Milos by Anis Mojgani

Let us take a sack of spray paint and spray paint over the paintings.
Let dance through Paris;
kiss in the shadow of the louve,
crawl inside its windows,
scroll manifesto's over its canvas',
write morris' code on the sculputers,
roll a sleeping bag on the floors to sleep inside of, tell one another a story by flashlight,
unearth everything from before,
burry each other inside the other,
feed grapes to the ants,
light fireworks in the fists of sleeping kings; kill a monach.
Break back outside and find a world to do all these same things to;
up and upon against break the bricks, climb over them,
and when the sirens scream,
laugh aloud,hold my hand and run fast.
Run through the streets with me with a bunch of bottles,
a bucket of gasoline,
a mouthful of matches,
a pocket full of paintings and fresh faced batch of policemen to chase the fires we are lighting,
laugh on a shoulder of gold.
And i thought that the museums where cemetaries where the dead paid the wall to hold what we had so that we could walk through what we once were,
And children take their sculls to turn into gardens,
to pluck for forefathers and farther stars,
that on some nights resemble an armless mother praying for her arms to return.

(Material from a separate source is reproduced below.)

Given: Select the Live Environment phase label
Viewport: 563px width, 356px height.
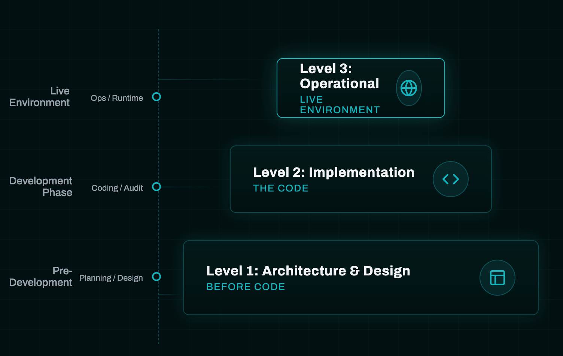Looking at the screenshot, I should pyautogui.click(x=39, y=97).
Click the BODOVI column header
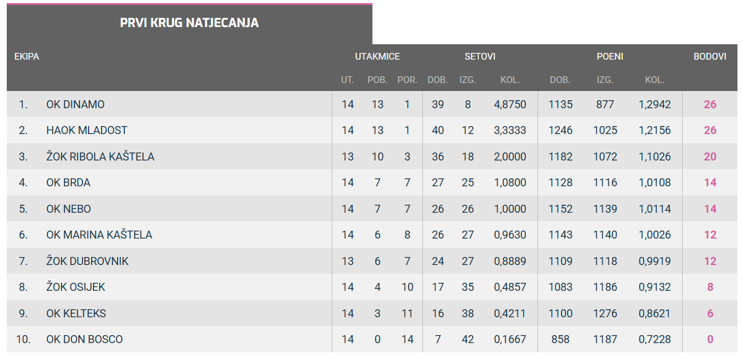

Every tooth that we tear from our jaw to fling at the black gloved riot soldiers as another shadow that we are trying to lose.
Let every giggle be filled with lust; let us laugh this night away and i will fuck you like you were a prayer.
I could save me by having my mouth around you,
and i will hold you afterwards like you were the pullpit and i was the sky,
and this love that danced between that hardness was a telephone line of holiness that those two things spoke through.
Take me into your heart like i was a saint,
and you were a face of forgivenss blooming in a valley destined to sink further.
Be a river with me;
Be the storm;
the bend in the path;
the front porch; the heat in the south;
be a boot full of banjo strings;
a fist full of written songs;
a mouthfull of chocolate dust.
When they come to take us,
stab them between the eyes.
Do not take your hand from around mine.
Make a fist with the other, and punch spines like guilds, spit, sweat, kiss them like a grandmother. How will open mouthed terror love filled?
And when they come to cut out hair and ask to hear pennince come from inside us,
say with me loud and trembling,
but loud and clear that:
"i have already emptied myself. I kissed regret goodbye, took the hands of another backwards angel, and rode backwards into the rain"
When the hangman of morrow comes to hang the sun in its daily execution say this with me: "'Sarah we are apples, our love is an apple; im unbuttoning my shirt; painting a circle over my heart, please,, just shoot straight."

-This poem is rooted in history. Milos is a greek island that is home to the Venus de Milo (the famous statue of aphrodite), which is not on display in The Louve in Paris.